In the summer of 2013, we decided to shake up the undergraduate teaching of LabVIEW to make it more engaging and relevant to students, in the hope of improving their retention of the key concepts and techniques. We contacted NI and, with the help of the Academic Team, particularly the local NI academic field engineer, extended the LabVIEW teaching material we previously used to bring it up to a sufficient standard for use in a LabVIEW Academy.
We decided to move the undergraduate teaching of LabVIEW to the start of the third year, when it would be used immediately by students undertaking final year BSc projects, as well as MSci students who would be expected to develop VIs during teaching laboratory experiments. Postgraduate students were also taught in the course, which counted towards their training requirements.
We bought 12 myDAQ devices, which we found were well suited to final-year projects due to their flexibility and ease of use. We designed a custom I/O card (Figure 1) for the academy course project that all students must complete, to build a pedestrian crossing traffic light controller. The card also has the hardware needed for the extended LabVIEW course, which students who complete the first module can then opt to undertake. This consists of further teaching and then developing a temperature controller project using the hardware on the custom I/O card. Students in the extended course can take myDAQ and the custom I/O cards out of the teaching laboratory to program outside of scheduled lab time. Students particularly liked myDAQ because it was easy to use, portable, and tough. Those who completed the extended course took the CLAD exam in January 2014, with a pass rate of 55 percent.

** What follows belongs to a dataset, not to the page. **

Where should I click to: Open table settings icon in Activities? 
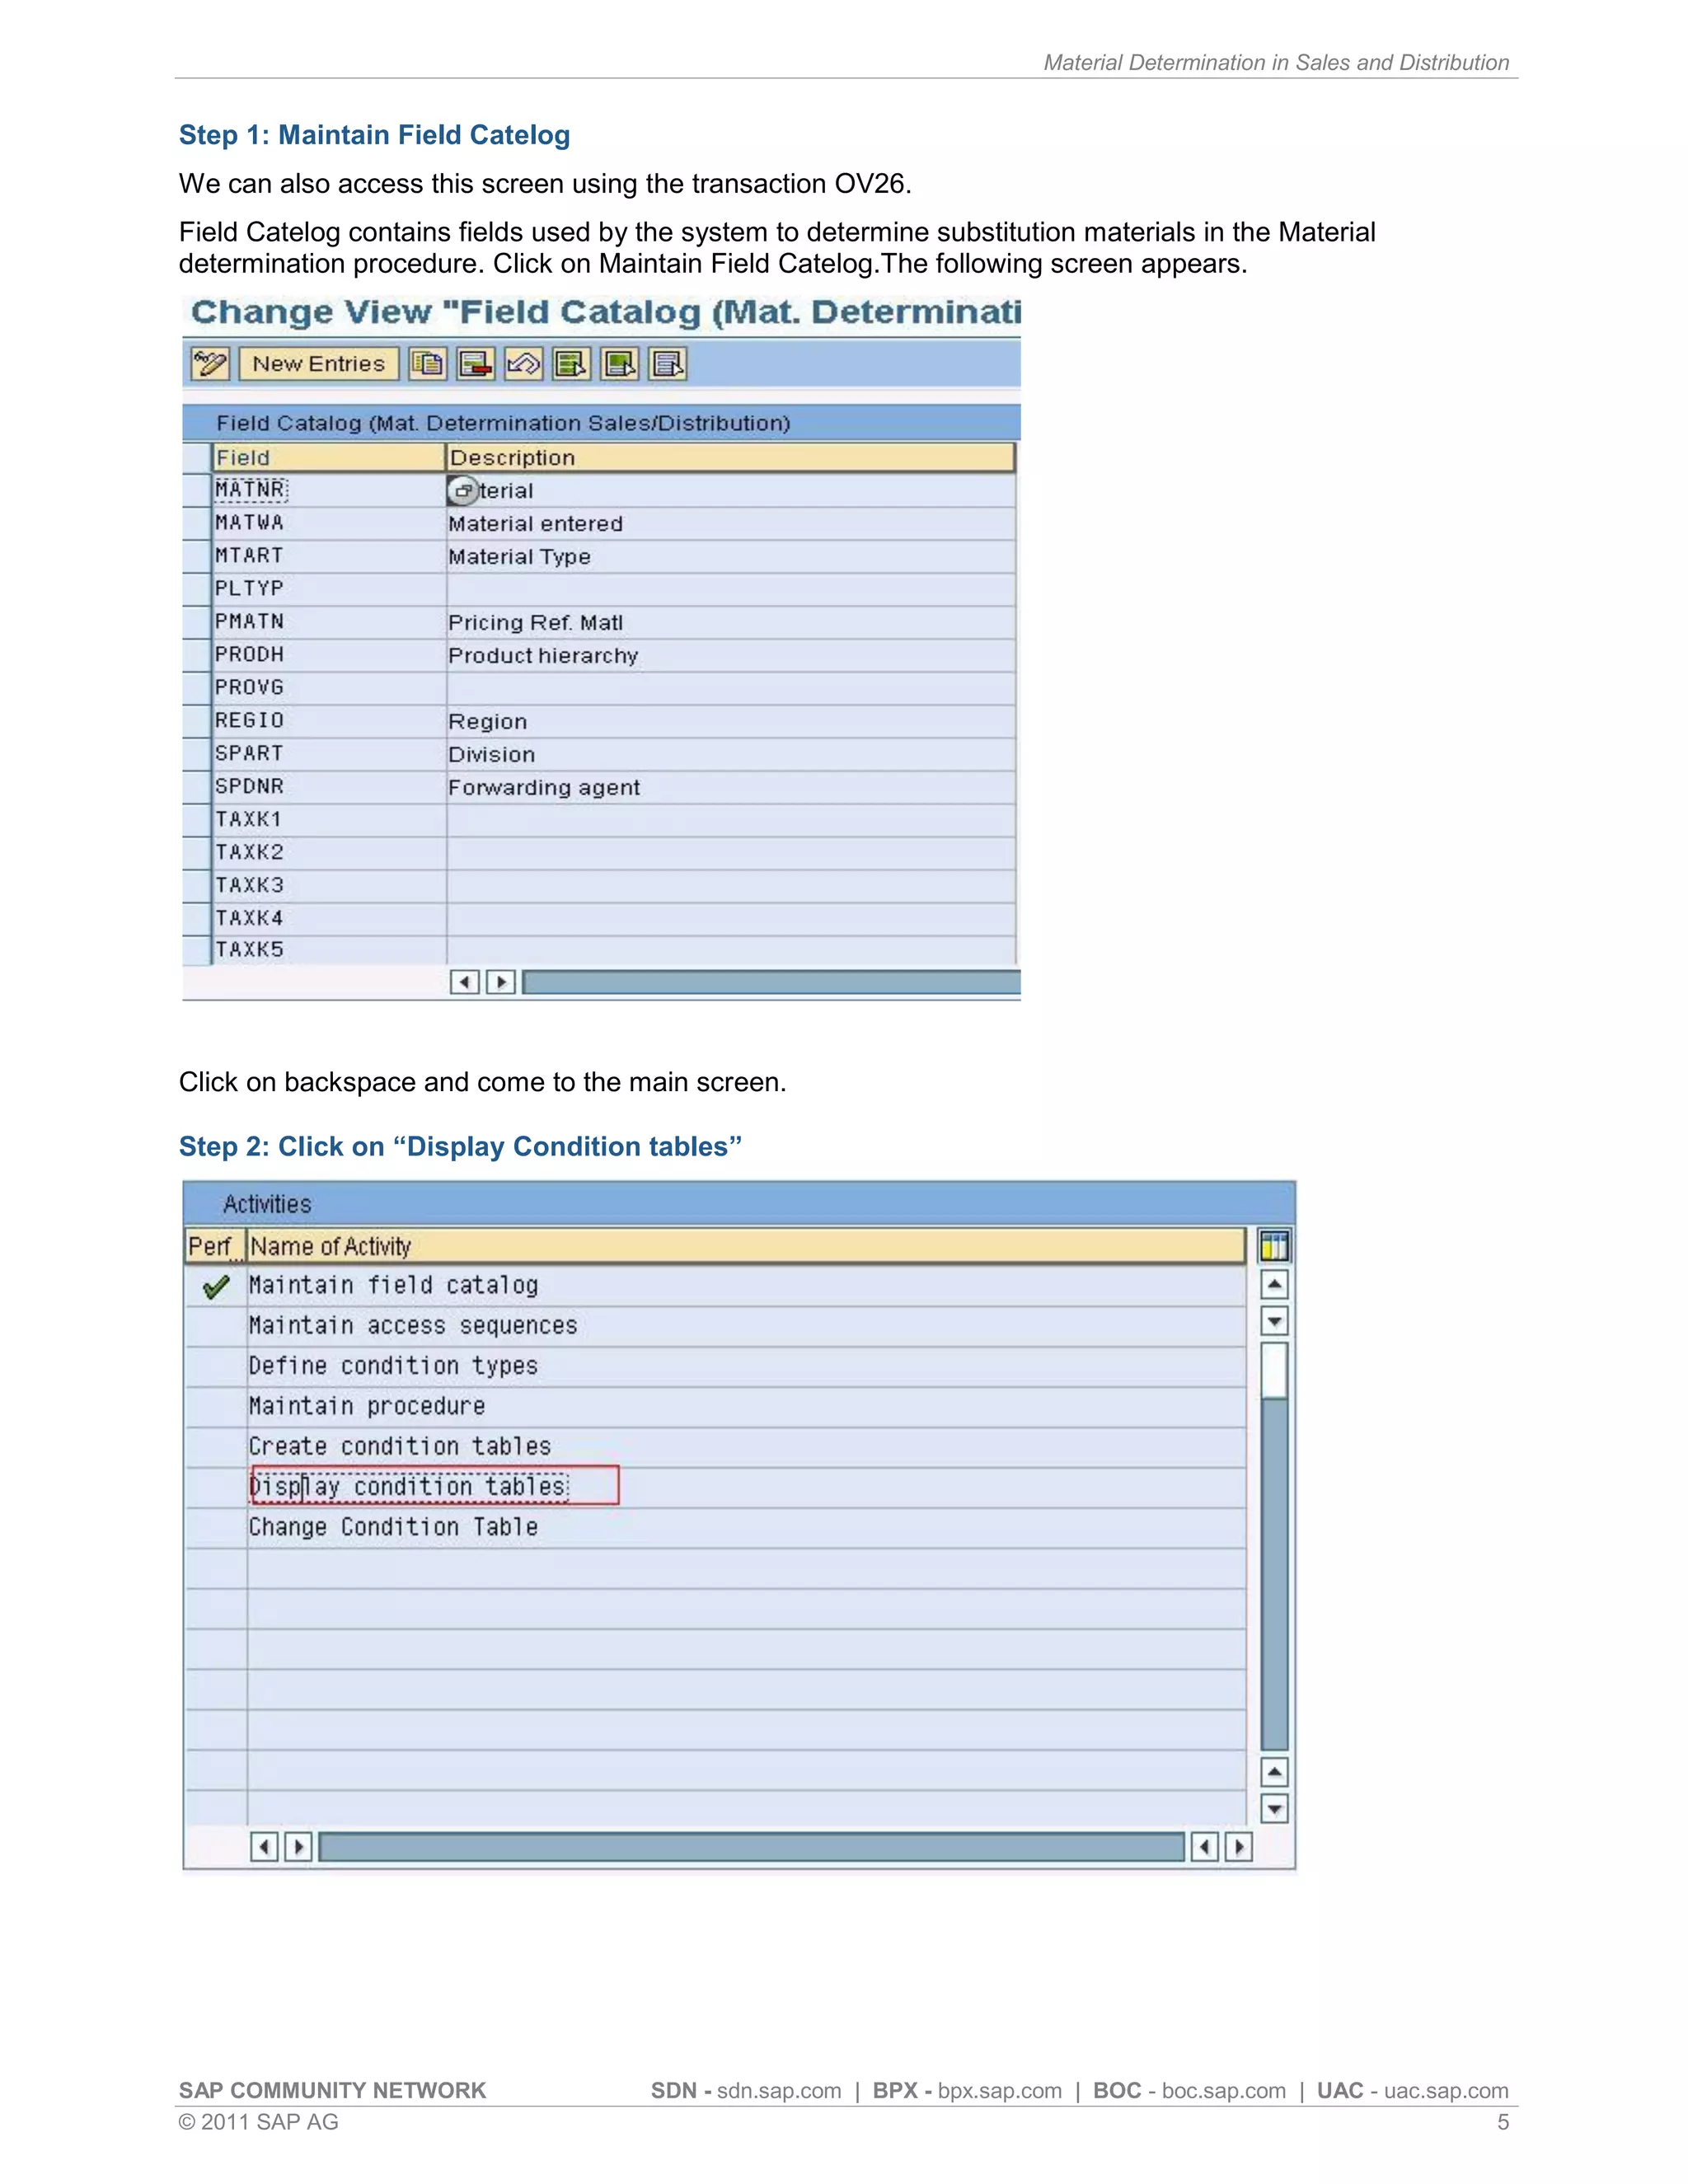(x=1274, y=1246)
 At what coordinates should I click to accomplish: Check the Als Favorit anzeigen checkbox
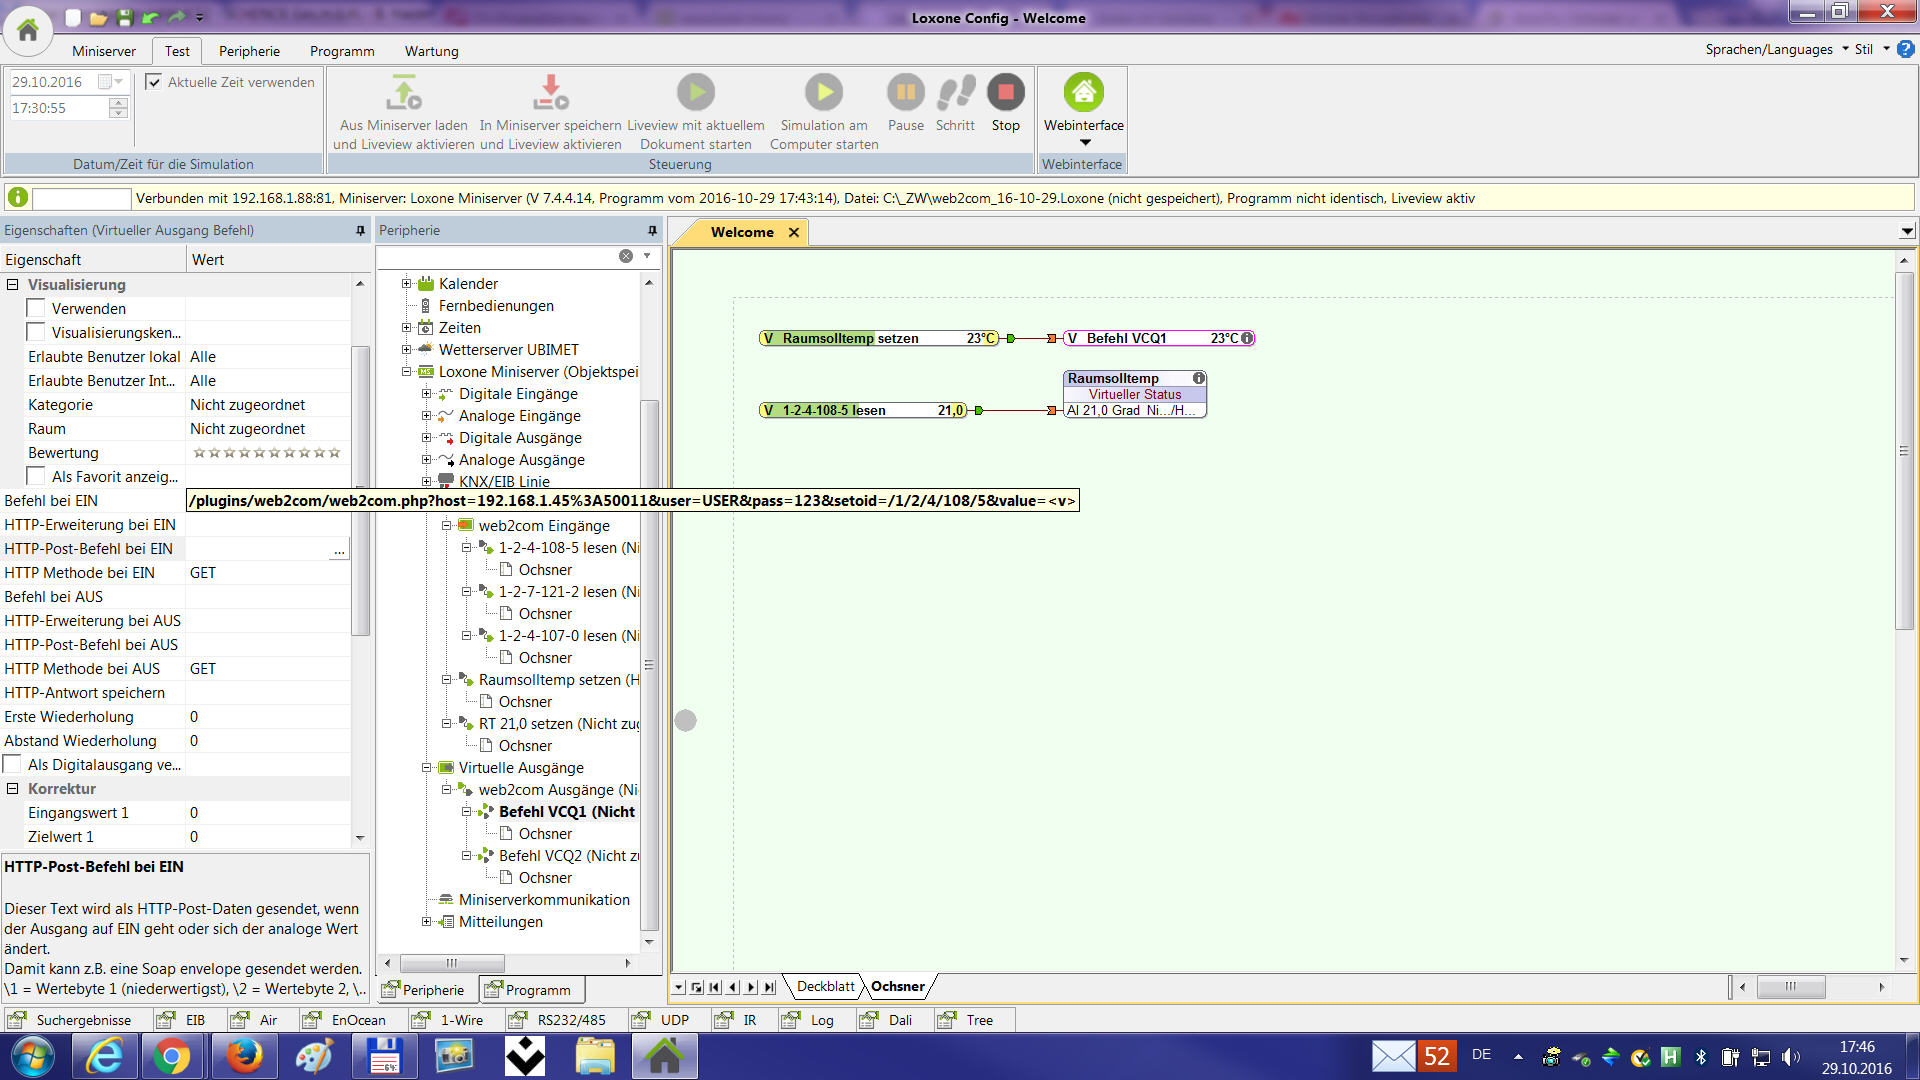[36, 477]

With the new teaching structure, undergraduate students can appreciate the use of DAQ cards in modern physics experiments. They can now get hands on with LabVIEW straight after learning about it, and are left able to write code from scratch. Our postgraduate students now take their LabVIEW teaching alongside the undergraduates, which means we have standardised our teaching methods.
The first run of the LabVIEW Academy was well received by students and staff. Students liked myDAQ and thought that the I/O card was very useful in demonstrating a program could work as expected. There has been a noticeable increase in the number of students wanting to do a practical final-year project. The students welcomed the opportunity to take an industry-recognized qualification, CLAD. Students now feel that the departmental LabVIEW teaching is the “right amount at the right time”. Several students have summer internships, either in our department or in industry, where they are using their new LabVIEW skills. Two students working over the summer in a large physics research institute said that “pretty much every lab here is using LabVIEW” and recognised that “having LabVIEW skills would put students at a big advantage”. Some students have even taken initiative to create LabVIEW programs in their spare time.
The department is continuing to invest in the LabVIEW Academy and has recently purchased additional myDAQ devices and I/O cards for future semesters. This along with the student install option in our site licence gives each student the ability to experiment with hardware at home, which reduces the reliance on our labs, gives students more time for course work and their own personal coding projects, and reduces the burden of supervising lab time for the academic staff. With the combination of myDAQ, the custom I/O card, and LabVIEW, we can teach using hardware that is similar in specification to some of that found in research labs. Feedback suggests that teaching LabVIEW to a relevant and useful level helps students understand how modern physics experiments work and that in turn makes them more employable.